Given instruction | Copy the rows from the line with "Given: Click the Fee" up to and including the line with "will click(x=74, y=793).". Reproduce only those lines, unchanged.

[start of Records for this task]

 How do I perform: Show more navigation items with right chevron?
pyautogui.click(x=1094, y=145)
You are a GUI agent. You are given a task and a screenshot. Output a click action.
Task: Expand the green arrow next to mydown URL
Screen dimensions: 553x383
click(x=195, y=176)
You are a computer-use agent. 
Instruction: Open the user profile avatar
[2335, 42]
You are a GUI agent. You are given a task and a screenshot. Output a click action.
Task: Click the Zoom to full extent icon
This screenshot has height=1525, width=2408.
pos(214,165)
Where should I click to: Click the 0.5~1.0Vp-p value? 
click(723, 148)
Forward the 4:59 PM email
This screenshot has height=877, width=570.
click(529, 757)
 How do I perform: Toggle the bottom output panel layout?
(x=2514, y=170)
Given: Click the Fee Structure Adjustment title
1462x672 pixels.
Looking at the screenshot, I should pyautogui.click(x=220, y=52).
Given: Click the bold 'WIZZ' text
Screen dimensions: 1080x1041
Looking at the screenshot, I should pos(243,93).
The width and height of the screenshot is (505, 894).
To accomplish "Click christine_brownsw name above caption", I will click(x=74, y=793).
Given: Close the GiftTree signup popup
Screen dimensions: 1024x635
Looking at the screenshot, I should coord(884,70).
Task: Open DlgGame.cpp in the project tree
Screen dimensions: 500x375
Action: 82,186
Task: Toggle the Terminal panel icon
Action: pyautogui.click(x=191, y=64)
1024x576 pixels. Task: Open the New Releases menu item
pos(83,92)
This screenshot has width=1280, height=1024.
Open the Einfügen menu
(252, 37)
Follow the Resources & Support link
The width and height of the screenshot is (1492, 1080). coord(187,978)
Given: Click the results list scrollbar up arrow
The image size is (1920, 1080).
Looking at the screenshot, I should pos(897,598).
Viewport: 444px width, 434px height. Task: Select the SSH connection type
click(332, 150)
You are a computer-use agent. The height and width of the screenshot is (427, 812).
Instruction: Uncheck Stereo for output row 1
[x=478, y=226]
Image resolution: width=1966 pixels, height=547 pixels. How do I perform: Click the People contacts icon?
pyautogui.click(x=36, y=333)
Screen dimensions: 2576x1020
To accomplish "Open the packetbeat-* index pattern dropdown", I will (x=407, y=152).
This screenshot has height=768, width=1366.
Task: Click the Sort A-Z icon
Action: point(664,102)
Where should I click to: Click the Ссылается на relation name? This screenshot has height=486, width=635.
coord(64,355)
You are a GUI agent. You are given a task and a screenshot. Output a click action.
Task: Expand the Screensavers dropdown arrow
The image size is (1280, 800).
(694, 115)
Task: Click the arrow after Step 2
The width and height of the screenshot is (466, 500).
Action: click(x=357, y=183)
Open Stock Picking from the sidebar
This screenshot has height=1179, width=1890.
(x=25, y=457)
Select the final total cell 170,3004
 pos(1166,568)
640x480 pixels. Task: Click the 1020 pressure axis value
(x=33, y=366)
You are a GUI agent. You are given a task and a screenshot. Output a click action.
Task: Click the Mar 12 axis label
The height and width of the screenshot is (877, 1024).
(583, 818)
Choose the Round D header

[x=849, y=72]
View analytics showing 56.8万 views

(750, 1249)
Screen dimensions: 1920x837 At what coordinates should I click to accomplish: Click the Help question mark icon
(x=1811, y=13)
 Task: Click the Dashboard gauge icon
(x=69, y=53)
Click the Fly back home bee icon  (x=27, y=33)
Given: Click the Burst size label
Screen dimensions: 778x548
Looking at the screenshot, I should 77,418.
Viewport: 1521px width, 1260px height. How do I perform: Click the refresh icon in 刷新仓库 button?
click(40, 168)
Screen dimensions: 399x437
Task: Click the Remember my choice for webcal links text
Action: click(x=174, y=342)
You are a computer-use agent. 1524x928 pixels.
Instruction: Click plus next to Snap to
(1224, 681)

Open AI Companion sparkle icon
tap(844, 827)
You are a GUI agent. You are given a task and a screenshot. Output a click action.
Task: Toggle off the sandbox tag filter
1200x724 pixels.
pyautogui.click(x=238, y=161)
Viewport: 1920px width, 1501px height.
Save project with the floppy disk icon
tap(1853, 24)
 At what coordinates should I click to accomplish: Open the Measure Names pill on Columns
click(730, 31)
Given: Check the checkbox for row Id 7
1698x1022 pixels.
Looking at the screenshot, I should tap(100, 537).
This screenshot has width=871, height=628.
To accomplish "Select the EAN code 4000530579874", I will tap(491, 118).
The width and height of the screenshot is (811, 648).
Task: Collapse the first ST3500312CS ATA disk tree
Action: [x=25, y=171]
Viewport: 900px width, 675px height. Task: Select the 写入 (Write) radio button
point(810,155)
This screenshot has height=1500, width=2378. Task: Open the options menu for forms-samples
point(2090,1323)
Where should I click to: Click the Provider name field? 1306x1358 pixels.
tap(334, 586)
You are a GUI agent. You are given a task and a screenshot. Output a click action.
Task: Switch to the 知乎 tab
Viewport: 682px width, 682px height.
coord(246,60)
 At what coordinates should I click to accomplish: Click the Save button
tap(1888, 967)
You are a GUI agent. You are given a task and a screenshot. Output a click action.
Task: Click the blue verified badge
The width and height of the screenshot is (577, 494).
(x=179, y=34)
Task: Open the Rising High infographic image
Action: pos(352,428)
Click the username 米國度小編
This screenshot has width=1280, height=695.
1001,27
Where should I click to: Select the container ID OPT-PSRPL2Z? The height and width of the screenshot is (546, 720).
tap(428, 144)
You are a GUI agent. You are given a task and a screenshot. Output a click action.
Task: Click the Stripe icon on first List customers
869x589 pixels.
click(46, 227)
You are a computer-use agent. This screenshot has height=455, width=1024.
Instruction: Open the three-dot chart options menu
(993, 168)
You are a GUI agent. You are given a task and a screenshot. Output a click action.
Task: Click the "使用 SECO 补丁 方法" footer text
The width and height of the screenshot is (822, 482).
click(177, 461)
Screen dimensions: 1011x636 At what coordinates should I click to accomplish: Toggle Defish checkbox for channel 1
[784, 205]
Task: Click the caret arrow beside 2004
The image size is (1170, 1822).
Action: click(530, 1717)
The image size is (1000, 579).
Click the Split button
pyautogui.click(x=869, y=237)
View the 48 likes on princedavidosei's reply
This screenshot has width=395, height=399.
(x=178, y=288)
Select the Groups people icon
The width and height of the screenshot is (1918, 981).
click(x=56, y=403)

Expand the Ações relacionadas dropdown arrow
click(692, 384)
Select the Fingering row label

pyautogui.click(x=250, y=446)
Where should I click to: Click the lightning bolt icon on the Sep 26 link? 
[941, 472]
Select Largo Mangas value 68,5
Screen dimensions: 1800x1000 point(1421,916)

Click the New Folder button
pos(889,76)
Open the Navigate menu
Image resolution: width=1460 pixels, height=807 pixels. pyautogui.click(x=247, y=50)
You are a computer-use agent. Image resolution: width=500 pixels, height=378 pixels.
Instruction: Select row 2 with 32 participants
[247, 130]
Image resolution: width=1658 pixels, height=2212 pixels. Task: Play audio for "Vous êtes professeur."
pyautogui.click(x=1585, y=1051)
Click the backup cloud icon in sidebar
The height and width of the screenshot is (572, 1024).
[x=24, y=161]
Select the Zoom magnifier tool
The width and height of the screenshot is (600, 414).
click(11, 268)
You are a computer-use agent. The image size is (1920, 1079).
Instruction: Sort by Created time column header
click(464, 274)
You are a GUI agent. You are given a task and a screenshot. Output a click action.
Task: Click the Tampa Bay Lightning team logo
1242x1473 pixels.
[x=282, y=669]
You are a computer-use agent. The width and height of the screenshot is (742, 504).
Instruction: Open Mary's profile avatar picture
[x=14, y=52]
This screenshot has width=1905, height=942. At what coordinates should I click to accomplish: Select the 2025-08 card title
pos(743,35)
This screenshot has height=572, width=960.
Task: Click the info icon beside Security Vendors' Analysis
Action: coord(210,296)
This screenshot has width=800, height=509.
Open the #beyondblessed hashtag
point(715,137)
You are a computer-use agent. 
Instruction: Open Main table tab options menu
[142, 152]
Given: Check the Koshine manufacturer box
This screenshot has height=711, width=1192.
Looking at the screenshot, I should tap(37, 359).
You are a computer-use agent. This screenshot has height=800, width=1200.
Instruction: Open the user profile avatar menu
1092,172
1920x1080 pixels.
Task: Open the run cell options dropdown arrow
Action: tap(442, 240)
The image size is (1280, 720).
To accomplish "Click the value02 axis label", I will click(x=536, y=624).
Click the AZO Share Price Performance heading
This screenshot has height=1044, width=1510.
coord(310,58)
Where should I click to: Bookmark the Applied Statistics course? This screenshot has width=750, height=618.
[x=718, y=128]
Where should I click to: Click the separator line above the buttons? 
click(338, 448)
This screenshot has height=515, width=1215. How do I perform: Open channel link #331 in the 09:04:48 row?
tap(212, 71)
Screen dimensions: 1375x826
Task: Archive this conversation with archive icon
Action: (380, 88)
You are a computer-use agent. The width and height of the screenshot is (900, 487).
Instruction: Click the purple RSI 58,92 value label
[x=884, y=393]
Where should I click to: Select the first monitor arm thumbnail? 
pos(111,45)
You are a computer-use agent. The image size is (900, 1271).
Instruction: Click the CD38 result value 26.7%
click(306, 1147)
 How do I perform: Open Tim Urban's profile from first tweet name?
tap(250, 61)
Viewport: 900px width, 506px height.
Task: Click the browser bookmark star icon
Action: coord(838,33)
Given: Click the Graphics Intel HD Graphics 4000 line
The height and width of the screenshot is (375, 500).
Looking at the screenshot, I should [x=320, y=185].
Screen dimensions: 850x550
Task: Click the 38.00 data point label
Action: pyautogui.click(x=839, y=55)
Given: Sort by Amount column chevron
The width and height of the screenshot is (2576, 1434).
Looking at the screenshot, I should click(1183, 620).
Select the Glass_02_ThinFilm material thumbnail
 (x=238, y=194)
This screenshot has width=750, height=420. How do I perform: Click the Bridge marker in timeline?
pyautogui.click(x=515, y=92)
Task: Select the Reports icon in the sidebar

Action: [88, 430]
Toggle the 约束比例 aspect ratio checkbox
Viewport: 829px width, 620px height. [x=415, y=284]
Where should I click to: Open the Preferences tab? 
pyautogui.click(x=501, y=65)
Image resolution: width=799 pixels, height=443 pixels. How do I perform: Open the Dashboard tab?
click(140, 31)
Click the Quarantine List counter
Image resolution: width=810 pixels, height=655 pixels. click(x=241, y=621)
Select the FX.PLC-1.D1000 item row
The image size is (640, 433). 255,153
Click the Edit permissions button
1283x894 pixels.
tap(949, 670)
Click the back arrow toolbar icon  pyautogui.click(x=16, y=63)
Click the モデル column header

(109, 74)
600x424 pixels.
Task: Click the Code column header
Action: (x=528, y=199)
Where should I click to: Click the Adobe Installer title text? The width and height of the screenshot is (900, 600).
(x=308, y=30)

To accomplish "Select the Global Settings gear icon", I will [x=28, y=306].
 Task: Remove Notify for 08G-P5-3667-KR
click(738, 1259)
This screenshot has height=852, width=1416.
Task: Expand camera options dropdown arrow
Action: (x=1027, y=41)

[end of Records for this task]

Task answer |
Given: Click the Fee Structure Adjustment title
1462x672 pixels.
Looking at the screenshot, I should pyautogui.click(x=220, y=52).
Given: Click the bold 'WIZZ' text
Screen dimensions: 1080x1041
Looking at the screenshot, I should pos(243,93).
The width and height of the screenshot is (505, 894).
To accomplish "Click christine_brownsw name above caption", I will click(x=74, y=793).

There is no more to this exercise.